|
mruby 4.0.0
mruby is the lightweight implementation of the Ruby language
|
This document describes the internals of mruby's garbage collector for developers working on src/gc.c and related code.
Read this if you are: modifying core data structures that hold object references (and need to add write barriers), debugging memory leaks or GC-related crashes, tuning GC performance for an embedded target, or working on the GC code itself.
For user-facing GC docs, see gc-arena-howto.md (arena usage in C extensions) and memory.md (heap regions).
mruby uses a tri-color incremental mark-and-sweep garbage collector with an optional generational mode. The collector runs in small incremental steps between VM instruction execution, avoiding long pauses.
Every heap-allocated object has a color stored in RBasic::gc_color (3 bits):
| Color | Value | Meaning |
|---|---|---|
| White (A or B) | 1 or 2 | Unmarked, candidate for collection |
| Gray | 0 | Marked, but children not yet scanned |
| Black | 4 | Fully marked and scanned |
| Red | 7 | Static/ROM object, never collected |
The GC uses two white types (A and B) in a flip-flop scheme. At the start of each GC cycle, the meaning of "current white" is flipped by XORing the white bits. This avoids recoloring all live objects at cycle boundaries, which is an O(1) operation instead of O(n).
An object is dead if it still carries the previous cycle's white color.
Objects are allocated from fixed-size heap pages:
Each page holds MRB_HEAP_PAGE_SIZE objects (default 1024). On 64-bit systems, a page is approximately 40 KB (40 bytes per slot).
All mruby object types share the same slot size via a C union:
Free slots use the union space for a freelist pointer.
Each page maintains a singly-linked freelist of available slots. Allocation pops from the freelist; deallocation during sweep prepends to the freelist. The GC tracks pages with free slots in gc->free_heaps for fast allocation.
For embedded systems with fixed memory banks, mrb_gc_add_region() carves heap pages from a user-provided contiguous buffer:
Region pages are never freed by the GC (even if all objects die). When region pages are exhausted, allocation falls back to malloc().
The GC operates as a three-state machine:
Marks objects directly reachable from the VM:
After root scanning, the white color is flipped.

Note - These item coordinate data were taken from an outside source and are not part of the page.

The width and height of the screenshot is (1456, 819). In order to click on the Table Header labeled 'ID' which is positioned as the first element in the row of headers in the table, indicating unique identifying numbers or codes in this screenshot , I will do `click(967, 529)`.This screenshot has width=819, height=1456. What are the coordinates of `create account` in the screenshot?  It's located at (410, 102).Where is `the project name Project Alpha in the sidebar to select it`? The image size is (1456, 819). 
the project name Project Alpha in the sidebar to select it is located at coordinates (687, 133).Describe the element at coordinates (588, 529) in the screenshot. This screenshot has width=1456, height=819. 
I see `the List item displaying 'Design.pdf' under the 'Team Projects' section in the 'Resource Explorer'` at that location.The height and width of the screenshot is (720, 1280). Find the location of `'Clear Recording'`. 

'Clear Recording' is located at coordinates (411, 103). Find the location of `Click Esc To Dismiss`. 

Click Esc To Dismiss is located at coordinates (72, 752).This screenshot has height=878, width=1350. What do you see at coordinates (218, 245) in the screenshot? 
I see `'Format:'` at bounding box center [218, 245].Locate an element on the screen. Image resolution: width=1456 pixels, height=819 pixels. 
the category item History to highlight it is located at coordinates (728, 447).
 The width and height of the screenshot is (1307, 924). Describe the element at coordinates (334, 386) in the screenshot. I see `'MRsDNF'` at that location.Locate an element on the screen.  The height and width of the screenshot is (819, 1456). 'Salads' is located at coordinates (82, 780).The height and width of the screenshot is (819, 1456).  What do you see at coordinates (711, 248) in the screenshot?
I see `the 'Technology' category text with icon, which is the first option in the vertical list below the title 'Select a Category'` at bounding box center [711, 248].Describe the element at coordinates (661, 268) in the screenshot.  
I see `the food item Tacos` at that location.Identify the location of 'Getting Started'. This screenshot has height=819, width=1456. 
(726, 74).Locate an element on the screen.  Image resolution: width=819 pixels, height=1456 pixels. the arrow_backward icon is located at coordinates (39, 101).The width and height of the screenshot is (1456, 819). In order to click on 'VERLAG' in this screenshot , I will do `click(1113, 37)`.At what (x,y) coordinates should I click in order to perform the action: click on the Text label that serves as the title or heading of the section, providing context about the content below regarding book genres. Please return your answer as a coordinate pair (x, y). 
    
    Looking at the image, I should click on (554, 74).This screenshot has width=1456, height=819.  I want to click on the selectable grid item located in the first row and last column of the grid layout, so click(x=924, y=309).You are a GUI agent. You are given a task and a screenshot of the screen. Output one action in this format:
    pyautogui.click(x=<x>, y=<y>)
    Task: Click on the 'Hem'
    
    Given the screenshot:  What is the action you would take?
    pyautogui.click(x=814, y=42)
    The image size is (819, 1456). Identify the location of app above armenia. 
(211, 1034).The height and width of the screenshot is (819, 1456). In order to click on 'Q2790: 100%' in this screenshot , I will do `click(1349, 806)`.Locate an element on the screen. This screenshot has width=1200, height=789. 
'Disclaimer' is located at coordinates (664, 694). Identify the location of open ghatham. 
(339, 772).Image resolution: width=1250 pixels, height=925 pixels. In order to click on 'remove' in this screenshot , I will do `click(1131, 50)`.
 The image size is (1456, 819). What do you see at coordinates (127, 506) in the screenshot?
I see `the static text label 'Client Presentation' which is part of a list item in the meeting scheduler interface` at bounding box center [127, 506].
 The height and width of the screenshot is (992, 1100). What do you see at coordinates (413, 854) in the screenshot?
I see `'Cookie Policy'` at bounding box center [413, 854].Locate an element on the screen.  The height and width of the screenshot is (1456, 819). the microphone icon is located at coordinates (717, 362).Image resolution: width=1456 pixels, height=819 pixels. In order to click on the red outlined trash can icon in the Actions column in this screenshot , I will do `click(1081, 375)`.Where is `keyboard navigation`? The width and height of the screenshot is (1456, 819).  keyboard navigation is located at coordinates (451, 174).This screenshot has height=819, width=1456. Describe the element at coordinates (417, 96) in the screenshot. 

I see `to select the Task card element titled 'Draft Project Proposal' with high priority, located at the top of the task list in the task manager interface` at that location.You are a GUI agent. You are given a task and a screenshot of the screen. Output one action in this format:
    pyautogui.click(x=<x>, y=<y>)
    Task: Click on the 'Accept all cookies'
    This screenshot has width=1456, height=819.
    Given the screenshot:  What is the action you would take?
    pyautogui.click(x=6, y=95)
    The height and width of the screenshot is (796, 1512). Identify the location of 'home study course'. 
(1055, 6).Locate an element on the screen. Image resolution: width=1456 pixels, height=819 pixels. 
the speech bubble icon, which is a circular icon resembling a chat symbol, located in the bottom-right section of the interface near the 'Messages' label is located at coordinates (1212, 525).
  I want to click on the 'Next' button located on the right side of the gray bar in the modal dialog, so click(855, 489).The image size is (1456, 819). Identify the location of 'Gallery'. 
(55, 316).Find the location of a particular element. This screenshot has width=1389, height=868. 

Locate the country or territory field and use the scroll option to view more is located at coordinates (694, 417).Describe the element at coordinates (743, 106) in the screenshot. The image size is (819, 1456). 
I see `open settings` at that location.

Gray objects are popped from the gray stack and their children marked. Each step processes a limited number of objects:
With default step_ratio = 200 and GC_STEP_SIZE = 1024, the limit is 2048 objects per step. After each step, gc_debt is decremented by the actual number of objects processed, so larger steps repay more debt.
When the gray stack is exhausted, the final marking phase re-marks the arena and global variables to catch objects created during marking, then transitions to sweep.
Iterates through heap pages. For each object:
Sweep is also incremental: gc->sweeps tracks the current page position between steps.
The gray stack is a fixed-size array of object pointers:
When the stack overflows, gray_overflow is set to TRUE. During marking, gc_gray_rescan() scans the entire heap to find any gray objects that could not be pushed. This guarantees correctness at the cost of a full heap scan.
During incremental marking, a black (fully marked) object storing a reference to a white (unmarked) object creates a dangerous edge that could lead to premature collection. Write barriers prevent this.
Used when assigning a specific field:
If parent is black and child is white:
Used when an object has been modified but the specific child is not known:
Paints obj gray and pushes it onto the gray stack for re-scanning.
The arena protects newly created objects from collection before they are stored in a reachable location. Every mrb_obj_alloc() automatically pushes the new object onto the arena.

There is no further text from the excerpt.